• **Work to be completed**: Rewrite the rows from the line with "1920x1080 pixels. At" to the line with "coord(1682,66)", switching "share" to "print" and changing nothing else. Leave the pictures out of your answer.

• **Records supplied**:
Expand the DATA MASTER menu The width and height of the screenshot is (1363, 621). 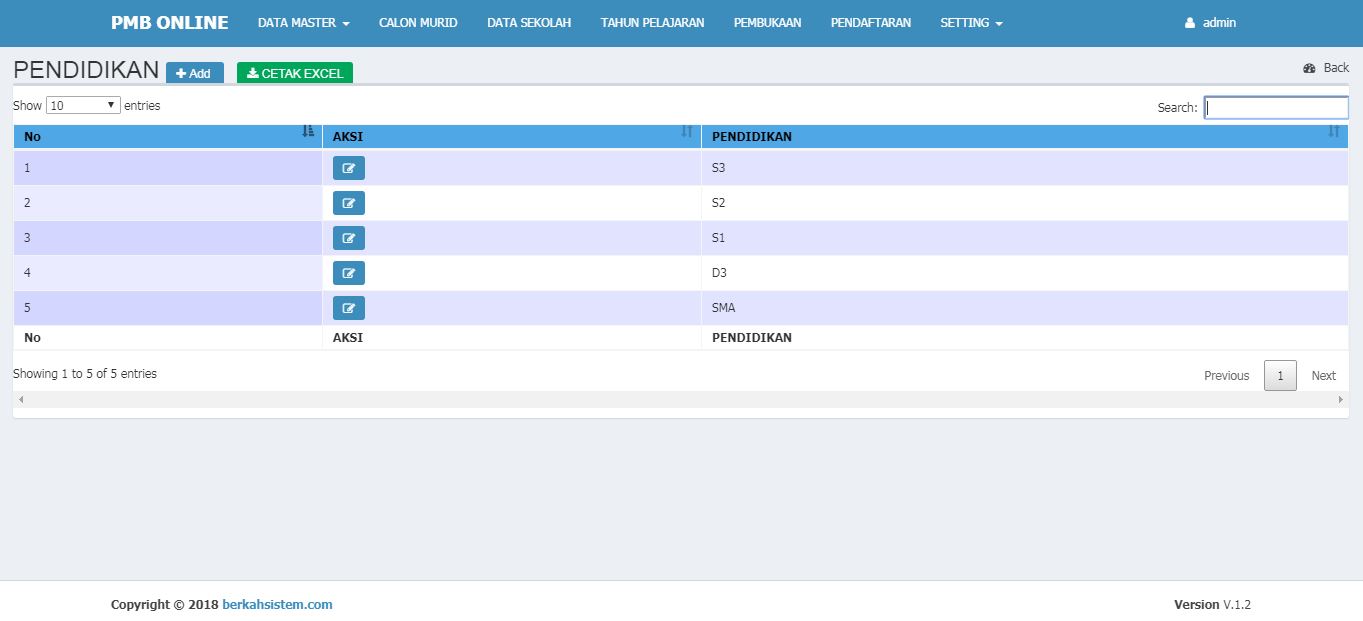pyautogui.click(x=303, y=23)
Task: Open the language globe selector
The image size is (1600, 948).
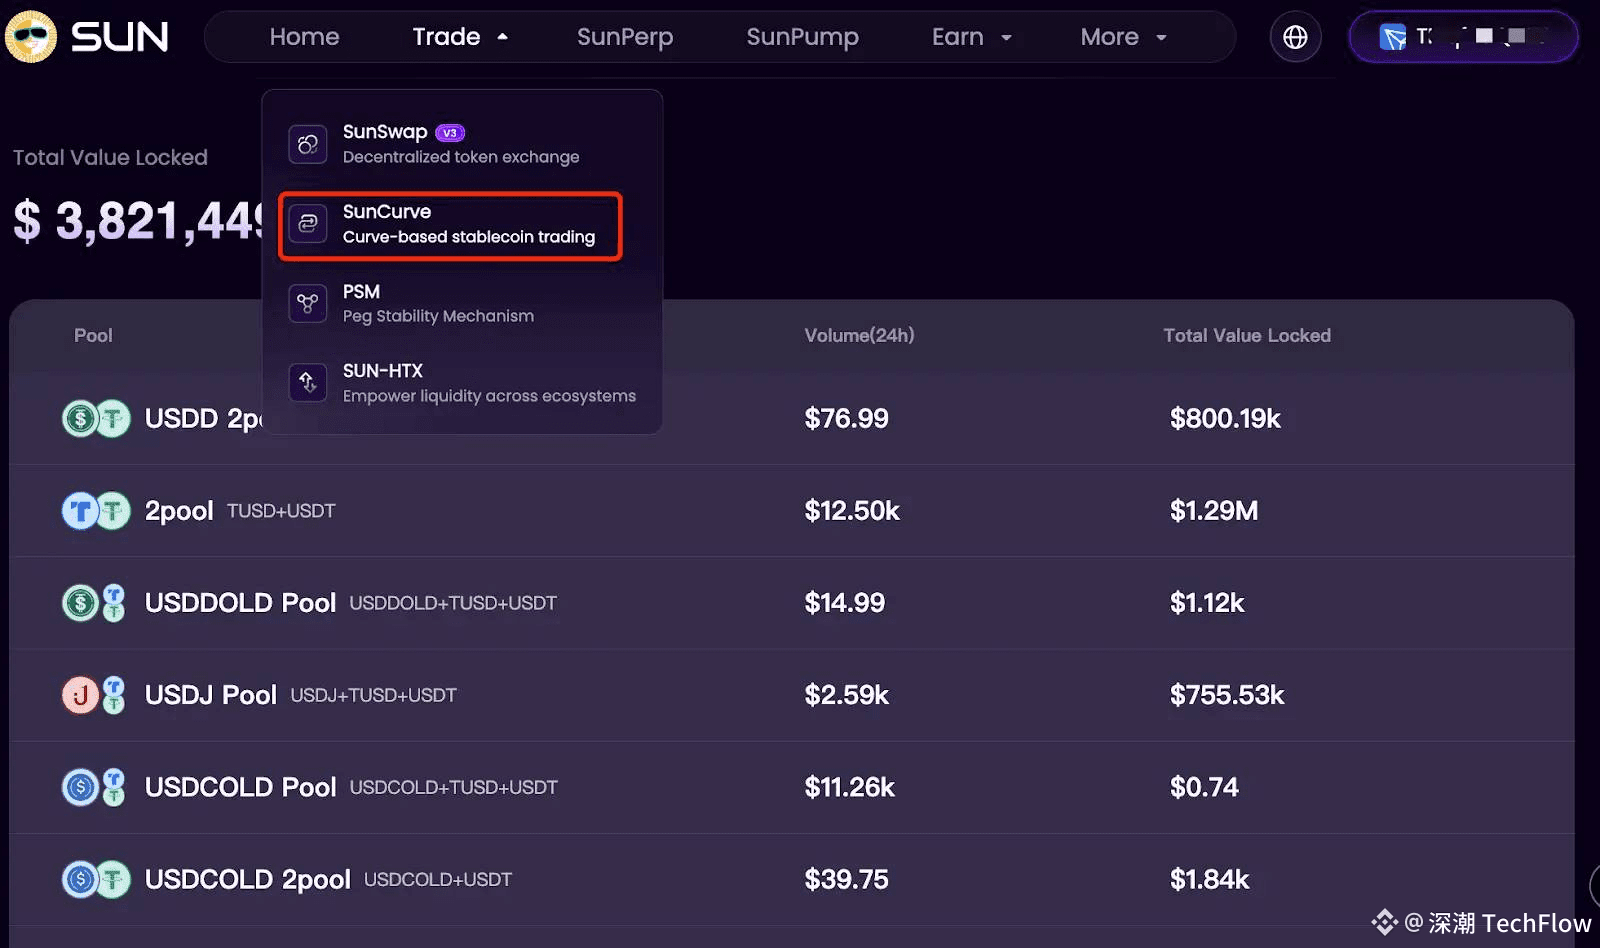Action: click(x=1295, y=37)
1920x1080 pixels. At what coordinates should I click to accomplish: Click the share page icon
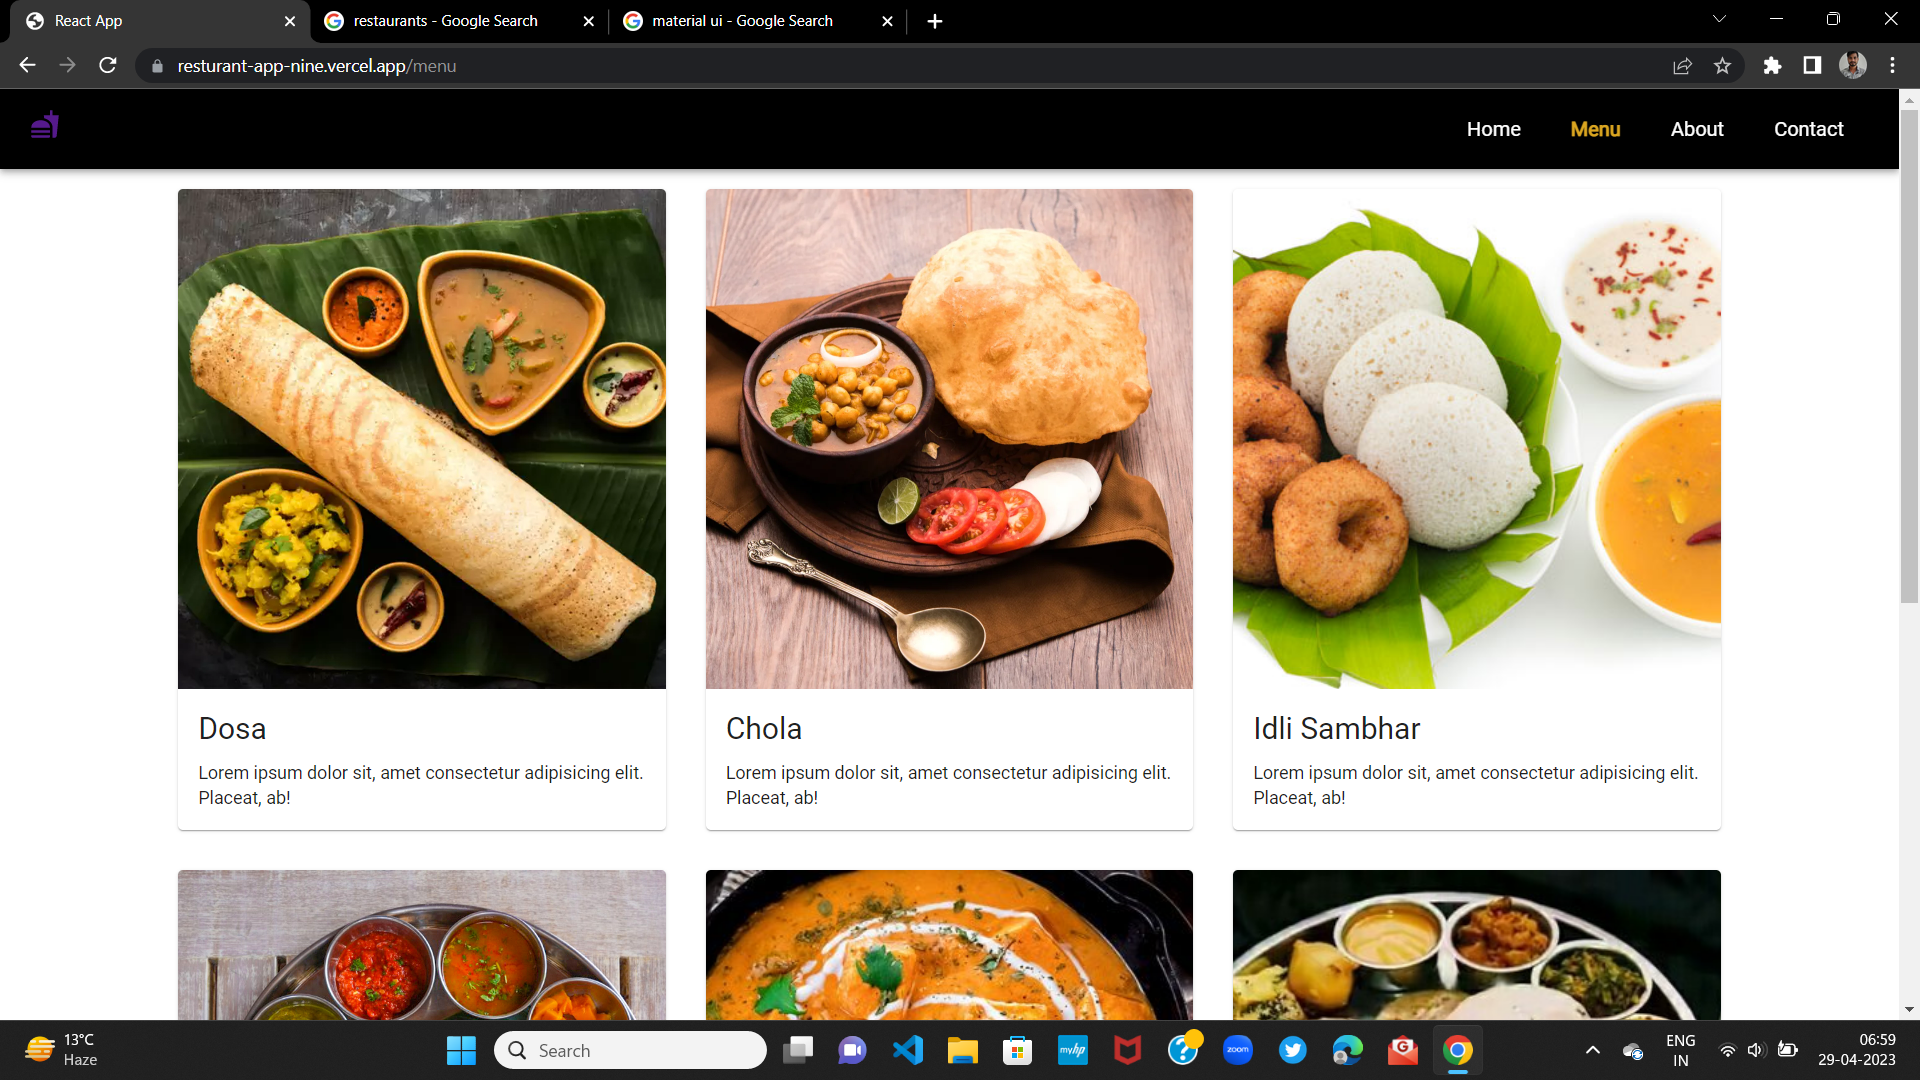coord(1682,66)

--

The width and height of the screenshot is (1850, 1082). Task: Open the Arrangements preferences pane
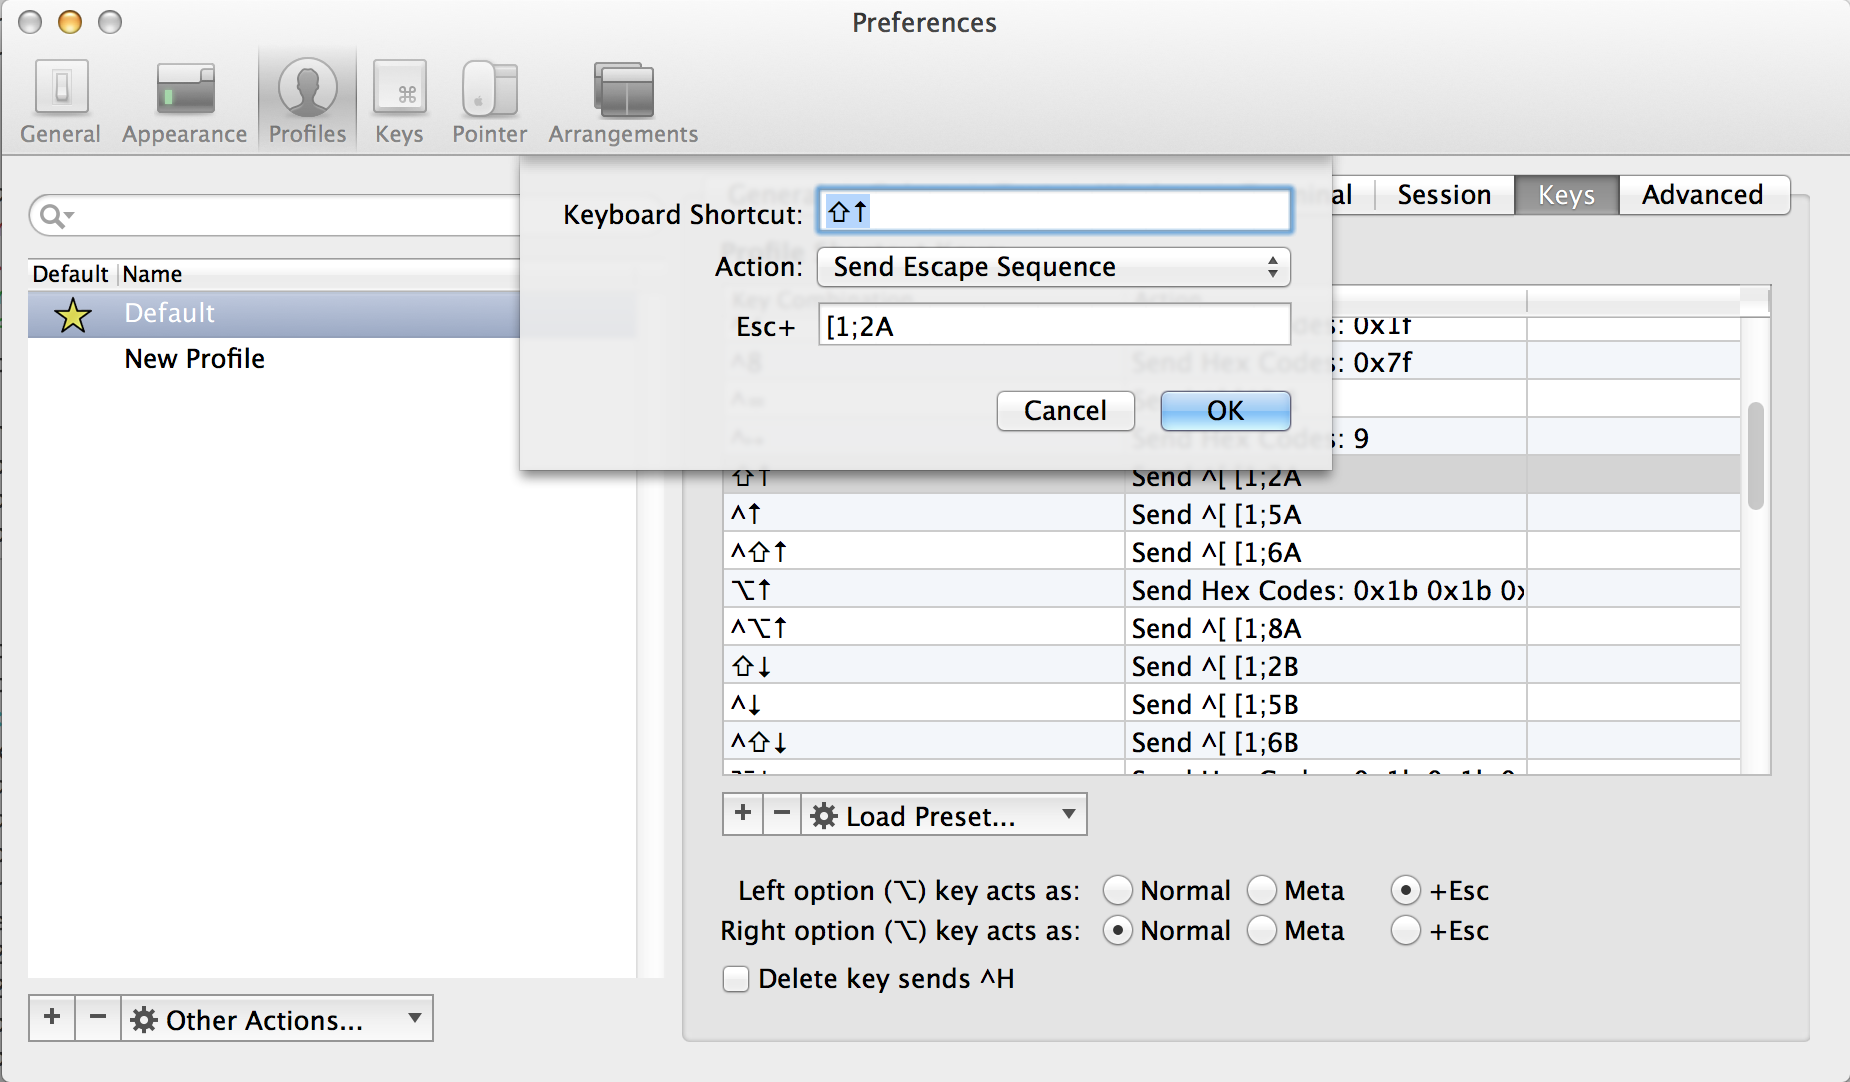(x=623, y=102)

--

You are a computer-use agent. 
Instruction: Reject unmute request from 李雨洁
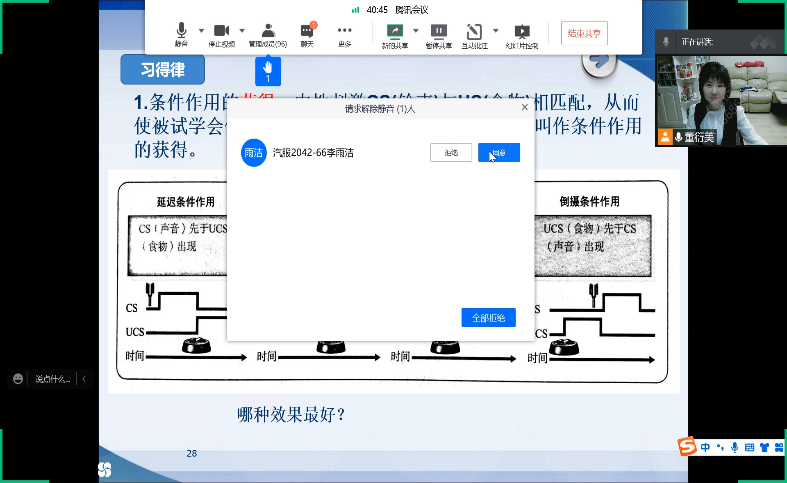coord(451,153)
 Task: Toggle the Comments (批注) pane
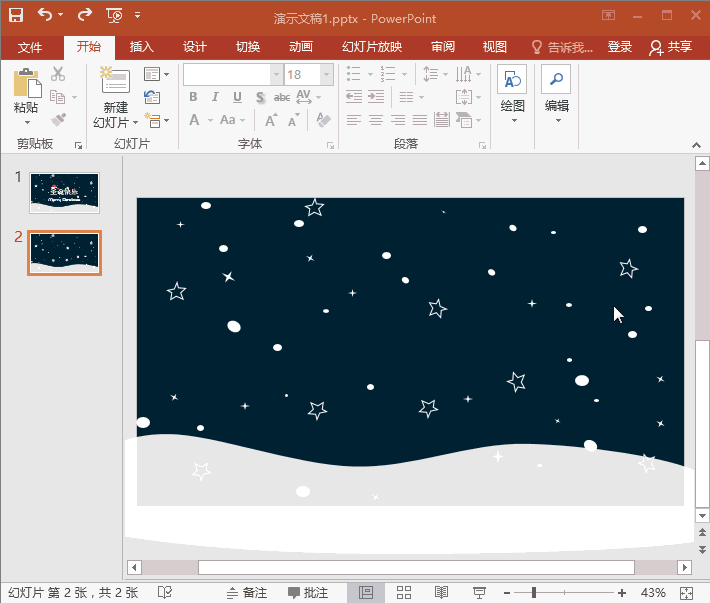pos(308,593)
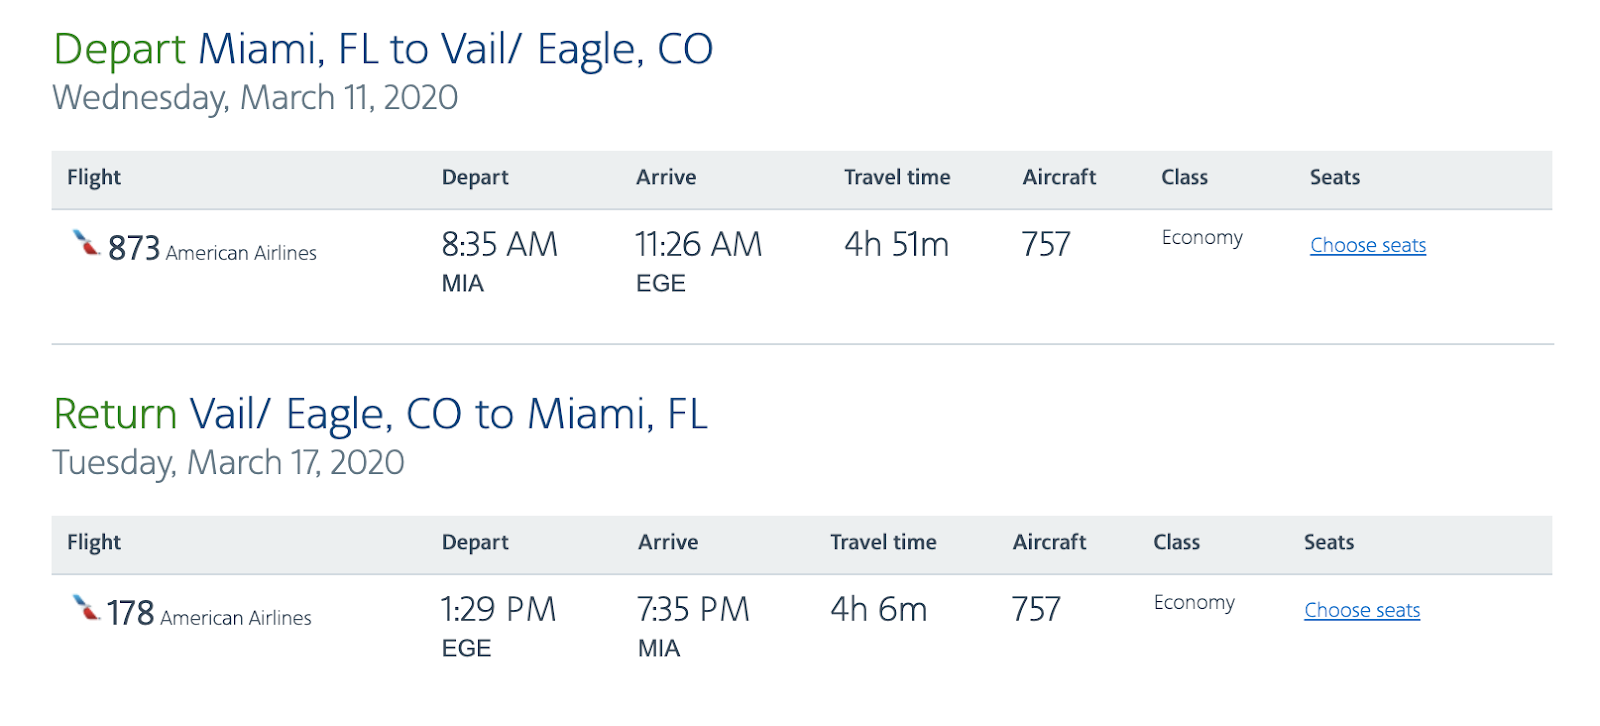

• **Exercise solution**:
1920x1080 pixels. At what coordinates should I click to accomplish: Click the print page icon
coord(1682,66)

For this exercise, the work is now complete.